> **REQUIREMENTS**
(1) According to the interview transcript, what does the VLT acronym stand for?
(2) Repeat the part of the interview transcript that opens with the words containing "Darcy: Uh, point" and closes with "registry as well.".
(3) Pick up the interview transcript on JavaScript package registries from where it stops and continue it.

> **TEXT SEGMENT**
════════════════════

Andrew: So, so you said that you guys want to be the Google of JavaScript packages. And I find that to be a very interesting statement that I want to unpack. Cause like right now, uh, it used to be that there was just MPM. You had one place to search, but, uh, things like JSR have come up where it's a completely separate registry.
Andrew: They do very different things. Things than what MPM is doing. Do you guys plan to like, kind of have your own public registry that is like melding all of these and making it into one cohesive experience?
Darcy: Yeah. So phase one of, of this has been introducing the client, which, uh, essentially, um, interacts with MPM and any other MPM compatible package, uh, registry. phase two was introducing a VSR, which we think is, uh, sort of unlocks the ability to self host and gives you some freedom to distribute packages yourself.
Darcy: Um, again, um, aimed at a couple of different use cases. We heard time and time again from folks who were either selling their own software or had, you know, private packages that, you know, and teams that they just can't imagine paying, you know, the 30, enterprise licenses and, and getting a fraction of the, uh, the real APIs or tooling, um, to, to support just private, uh, software.
Darcy: software hosting. so that was sort of phase two. Phase three is to introduce a, uh, an interface between those public registries, essentially indexing NPM, uh, fully and fully resolving, essentially doing a spider's walk of, of the fancy graph for you. Um, and JSR is on there as well. So the opportunity there would be to.
Darcy: Uh, point to, uh, us as an upstream for either your VSR, um, uh, registry itself, or directly with your client point at our, our registry in the future. I do not think we'll probably introduce our own, uh, publishing destination, from the get go, but it would be on our radar to eventually have you, uh, be able to, uh, publish into our registry as well.
Darcy: I think the opportunity here is to, to not disrupt the current, uh, ecosystems way of distributing. If, if folks continue to like to publish the NPM, that's totally fine. Um, I think there's a lot of benefits to using us to consume from that ecosystem. Um, And, uh, yeah, if you ever are wondering where the VLT acronym comes from, it's actually virtualized logical trees.
Darcy: So the whole idea is that we're actually trying to, uh, virtualize and, and, and, uh, push upstream the resolution, which has so often, you know, being wait, you know, this redundant compute that we all do on our, our systems and our CI so often, and, and sort of wasting, you Many cycles, uh, resolving the same dependency graphs.

════════════════════

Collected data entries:
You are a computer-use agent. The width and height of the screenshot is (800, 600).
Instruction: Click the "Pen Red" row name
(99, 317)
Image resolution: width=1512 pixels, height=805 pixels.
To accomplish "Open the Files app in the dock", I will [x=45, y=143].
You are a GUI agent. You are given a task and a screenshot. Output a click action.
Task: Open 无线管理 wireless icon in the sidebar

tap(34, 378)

════════════════════

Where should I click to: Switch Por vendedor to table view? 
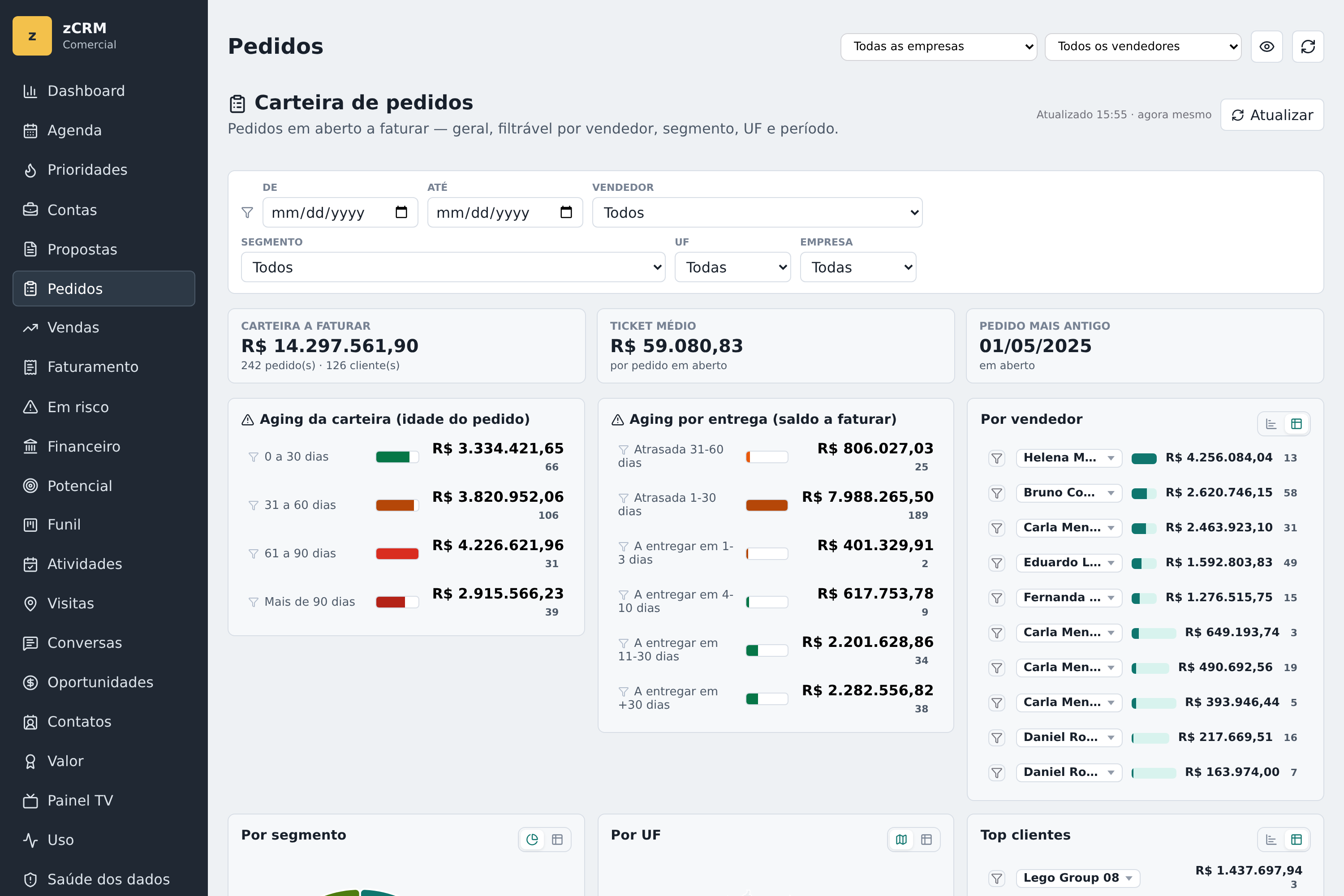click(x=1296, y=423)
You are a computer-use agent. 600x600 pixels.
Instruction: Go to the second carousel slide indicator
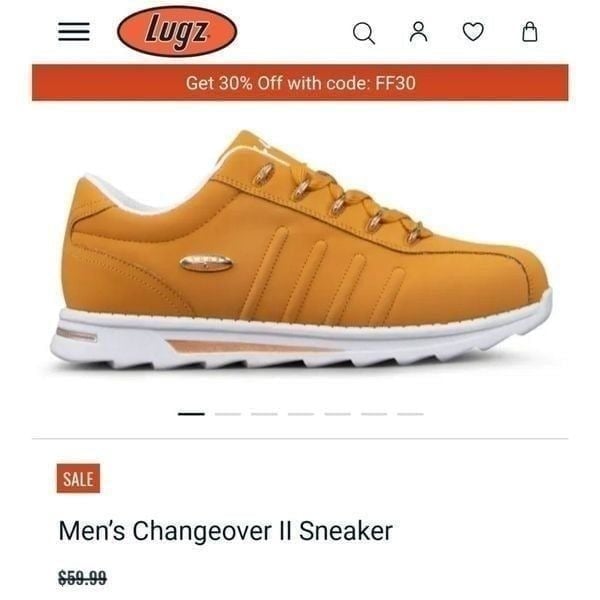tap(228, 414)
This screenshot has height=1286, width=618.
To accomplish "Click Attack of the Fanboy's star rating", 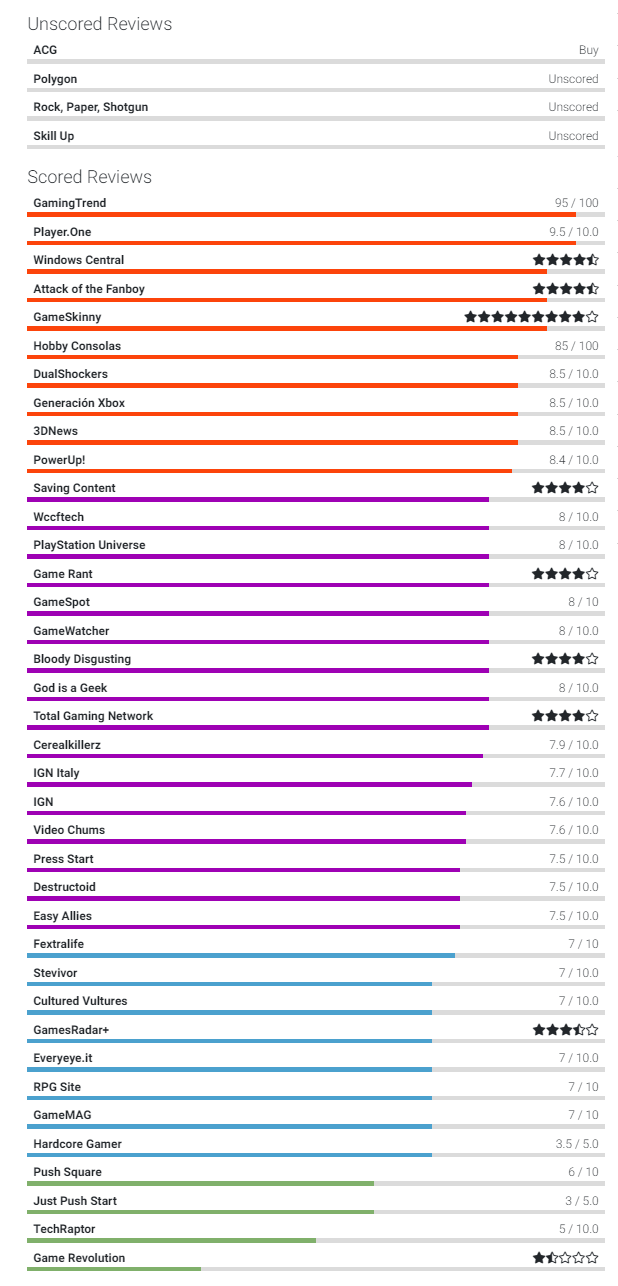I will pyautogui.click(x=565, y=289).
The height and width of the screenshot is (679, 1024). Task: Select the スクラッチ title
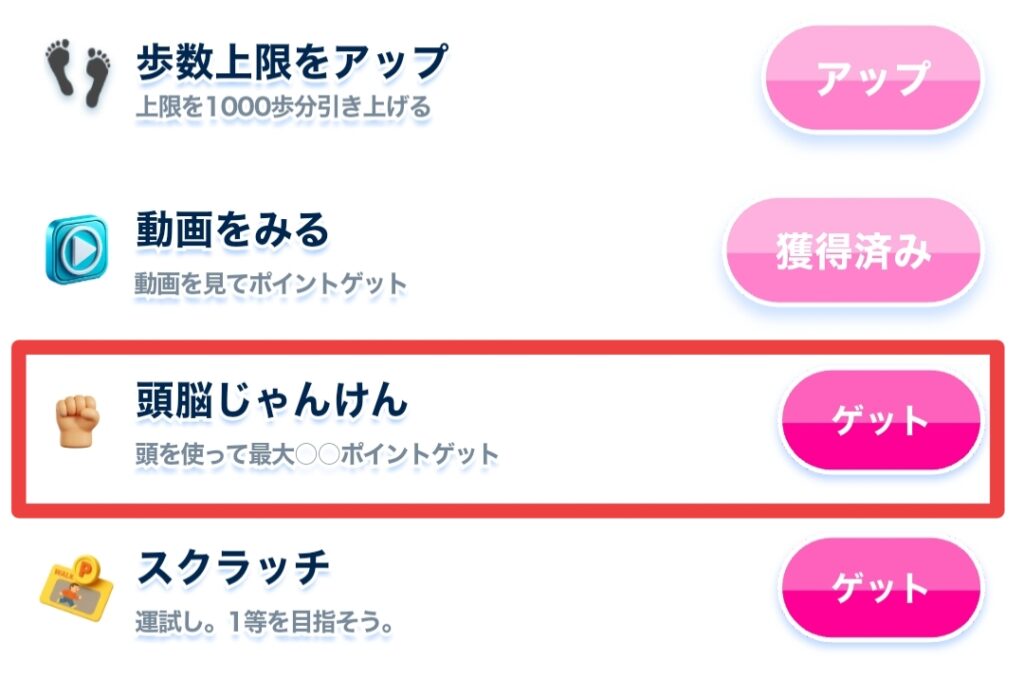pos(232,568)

════════════════════

> **OUTPUTS BY TASK**
(1) Virtualized logical trees.

(2)
Darcy: Uh, point to, uh, us as an upstream for either your VSR, um, uh, registry itself, or directly with your client point at our, our registry in the future. I do not think we'll probably introduce our own, uh, publishing destination, from the get go, but it would be on our radar to eventually have you, uh, be able to, uh, publish into our registry as well.

(3)
Darcy: And if we push that upstream and allow a service to do that for us, we can get a lot of benefits.
Darcy: Is that
Darcy: the answer to the Google indexing? It's a big, it's a very broad, you know, what does Google of packages look like? Uh, I think for the JS ecosystem specifically, it's, it's let's know what we're about to install, uh, and not have it be a surprise for you.
Justin: I think just like, just like the graph, the dependency graph, being able to like bring that front and center and get enriched information about it. I do think that this vision of just like, you know, like, You know what? There's a lot of package registers out there, but like, here's where you go to find it.
Justin: Uh, You know, because that becomes like pretty big, right? That's like, uh, a challenge in the space now is like now more than ever before. I have so many places I have to go to look for something. It's like looking on NPM and one interesting challenge that I'm really curious how y'all deal with is all the spam that like NPM gets hit with these days, which is, you know, I, uh, I have a lot of.
Justin: Sympathy for the team having to deal with that, um, the, uh, like tea, like packages or whatever problem. Um, but. Anyways, like between, you know, actually searching on NPM and finding results or like going to JSR or, you know, just searching GitHub, you know, it's like, that's a, that's a real challenge, you know, sometimes to find where are the high quality packages and, you know, actually how can I find it from all the noise?
Justin: So just a integrated search product where you can install from one place. It would be super valuable, you know.
Darcy: Yeah, I think the missing, there's a lot of missing, like I said, a thousand paper cut features that I think that we can execute on the. Real problem I think NPM had was we stuck too long to the, you know, PQM scores that were created by NPS. I think NPS. io, you know, we forked their indexing and their, uh, quality, uh, metrics back in the day.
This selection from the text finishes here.